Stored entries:
════════
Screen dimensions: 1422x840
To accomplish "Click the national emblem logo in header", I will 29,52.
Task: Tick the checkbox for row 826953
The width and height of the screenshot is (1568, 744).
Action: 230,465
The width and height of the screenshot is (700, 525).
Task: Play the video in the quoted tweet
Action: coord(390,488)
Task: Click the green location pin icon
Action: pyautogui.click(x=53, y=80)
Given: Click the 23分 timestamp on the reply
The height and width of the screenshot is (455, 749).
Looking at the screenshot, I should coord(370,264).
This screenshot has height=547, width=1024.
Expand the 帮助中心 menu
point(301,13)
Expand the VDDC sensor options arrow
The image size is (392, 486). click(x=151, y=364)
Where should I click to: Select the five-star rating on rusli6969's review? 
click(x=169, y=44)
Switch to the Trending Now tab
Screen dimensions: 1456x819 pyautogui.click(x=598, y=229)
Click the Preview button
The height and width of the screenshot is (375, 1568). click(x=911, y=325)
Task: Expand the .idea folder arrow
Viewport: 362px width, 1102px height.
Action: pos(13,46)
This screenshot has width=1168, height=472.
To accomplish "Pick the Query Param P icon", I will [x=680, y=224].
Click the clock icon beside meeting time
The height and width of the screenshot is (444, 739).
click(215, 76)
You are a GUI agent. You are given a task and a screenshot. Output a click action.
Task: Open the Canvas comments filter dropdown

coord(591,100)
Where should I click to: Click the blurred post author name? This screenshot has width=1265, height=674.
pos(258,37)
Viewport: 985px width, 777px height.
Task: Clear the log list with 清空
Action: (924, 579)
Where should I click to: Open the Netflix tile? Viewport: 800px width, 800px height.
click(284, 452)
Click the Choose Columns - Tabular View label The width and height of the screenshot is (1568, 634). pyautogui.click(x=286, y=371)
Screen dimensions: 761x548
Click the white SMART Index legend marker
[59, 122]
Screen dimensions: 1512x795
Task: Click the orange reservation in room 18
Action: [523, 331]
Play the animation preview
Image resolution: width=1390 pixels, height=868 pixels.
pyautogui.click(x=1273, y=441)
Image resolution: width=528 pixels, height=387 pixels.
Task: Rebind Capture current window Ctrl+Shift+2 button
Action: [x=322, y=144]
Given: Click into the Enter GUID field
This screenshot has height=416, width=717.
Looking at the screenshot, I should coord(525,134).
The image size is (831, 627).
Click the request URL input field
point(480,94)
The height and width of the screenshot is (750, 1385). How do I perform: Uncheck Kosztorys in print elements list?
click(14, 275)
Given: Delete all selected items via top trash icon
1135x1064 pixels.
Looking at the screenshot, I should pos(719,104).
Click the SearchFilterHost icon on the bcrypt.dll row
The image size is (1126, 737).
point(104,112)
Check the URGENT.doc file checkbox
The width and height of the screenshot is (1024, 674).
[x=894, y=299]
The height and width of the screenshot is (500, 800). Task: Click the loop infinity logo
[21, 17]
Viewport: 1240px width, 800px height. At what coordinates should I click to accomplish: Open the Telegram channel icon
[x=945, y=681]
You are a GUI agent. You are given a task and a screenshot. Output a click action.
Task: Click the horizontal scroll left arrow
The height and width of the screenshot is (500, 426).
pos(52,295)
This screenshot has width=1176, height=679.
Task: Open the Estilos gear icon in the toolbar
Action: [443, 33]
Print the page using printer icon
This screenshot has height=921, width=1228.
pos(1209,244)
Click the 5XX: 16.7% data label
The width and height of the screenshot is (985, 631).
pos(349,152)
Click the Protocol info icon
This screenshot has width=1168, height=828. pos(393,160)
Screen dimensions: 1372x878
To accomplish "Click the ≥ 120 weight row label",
════════
What is required
Could you give every entry again, exactly as written?

Solved exercise
Screen dimensions: 1422x840
To accomplish "Click the national emblem logo in header", I will 29,52.
Task: Tick the checkbox for row 826953
The width and height of the screenshot is (1568, 744).
Action: 230,465
The width and height of the screenshot is (700, 525).
Task: Play the video in the quoted tweet
Action: coord(390,488)
Task: Click the green location pin icon
Action: pyautogui.click(x=53, y=80)
Given: Click the 23分 timestamp on the reply
The height and width of the screenshot is (455, 749).
Looking at the screenshot, I should coord(370,264).
This screenshot has height=547, width=1024.
Expand the 帮助中心 menu
point(301,13)
Expand the VDDC sensor options arrow
The image size is (392, 486). click(x=151, y=364)
Where should I click to: Select the five-star rating on rusli6969's review? 
click(x=169, y=44)
Switch to the Trending Now tab
Screen dimensions: 1456x819 pyautogui.click(x=598, y=229)
Click the Preview button
The height and width of the screenshot is (375, 1568). click(x=911, y=325)
Task: Expand the .idea folder arrow
Viewport: 362px width, 1102px height.
Action: pos(13,46)
This screenshot has width=1168, height=472.
To accomplish "Pick the Query Param P icon", I will [x=680, y=224].
Click the clock icon beside meeting time
The height and width of the screenshot is (444, 739).
click(215, 76)
You are a GUI agent. You are given a task and a screenshot. Output a click action.
Task: Open the Canvas comments filter dropdown

coord(591,100)
Where should I click to: Click the blurred post author name? This screenshot has width=1265, height=674.
pos(258,37)
Viewport: 985px width, 777px height.
Task: Clear the log list with 清空
Action: (924, 579)
Where should I click to: Open the Netflix tile? Viewport: 800px width, 800px height.
click(284, 452)
Click the Choose Columns - Tabular View label The width and height of the screenshot is (1568, 634). pyautogui.click(x=286, y=371)
Screen dimensions: 761x548
Click the white SMART Index legend marker
[59, 122]
Screen dimensions: 1512x795
Task: Click the orange reservation in room 18
Action: [523, 331]
Play the animation preview
Image resolution: width=1390 pixels, height=868 pixels.
pyautogui.click(x=1273, y=441)
Image resolution: width=528 pixels, height=387 pixels.
Task: Rebind Capture current window Ctrl+Shift+2 button
Action: [x=322, y=144]
Given: Click into the Enter GUID field
This screenshot has height=416, width=717.
Looking at the screenshot, I should coord(525,134).
The image size is (831, 627).
Click the request URL input field
point(480,94)
The height and width of the screenshot is (750, 1385). How do I perform: Uncheck Kosztorys in print elements list?
click(14, 275)
Given: Delete all selected items via top trash icon
1135x1064 pixels.
Looking at the screenshot, I should pos(719,104).
Click the SearchFilterHost icon on the bcrypt.dll row
The image size is (1126, 737).
point(104,112)
Check the URGENT.doc file checkbox
The width and height of the screenshot is (1024, 674).
[x=894, y=299]
The height and width of the screenshot is (500, 800). Task: Click the loop infinity logo
[21, 17]
Viewport: 1240px width, 800px height. At what coordinates should I click to accomplish: Open the Telegram channel icon
[x=945, y=681]
You are a GUI agent. You are given a task and a screenshot. Output a click action.
Task: Click the horizontal scroll left arrow
The height and width of the screenshot is (500, 426).
pos(52,295)
This screenshot has width=1176, height=679.
Task: Open the Estilos gear icon in the toolbar
Action: [443, 33]
Print the page using printer icon
This screenshot has height=921, width=1228.
pos(1209,244)
Click the 5XX: 16.7% data label
The width and height of the screenshot is (985, 631).
pos(349,152)
Click the Protocol info icon
This screenshot has width=1168, height=828. pos(393,160)
Screen dimensions: 1372x878
To accomplish "Click the ≥ 120 weight row label",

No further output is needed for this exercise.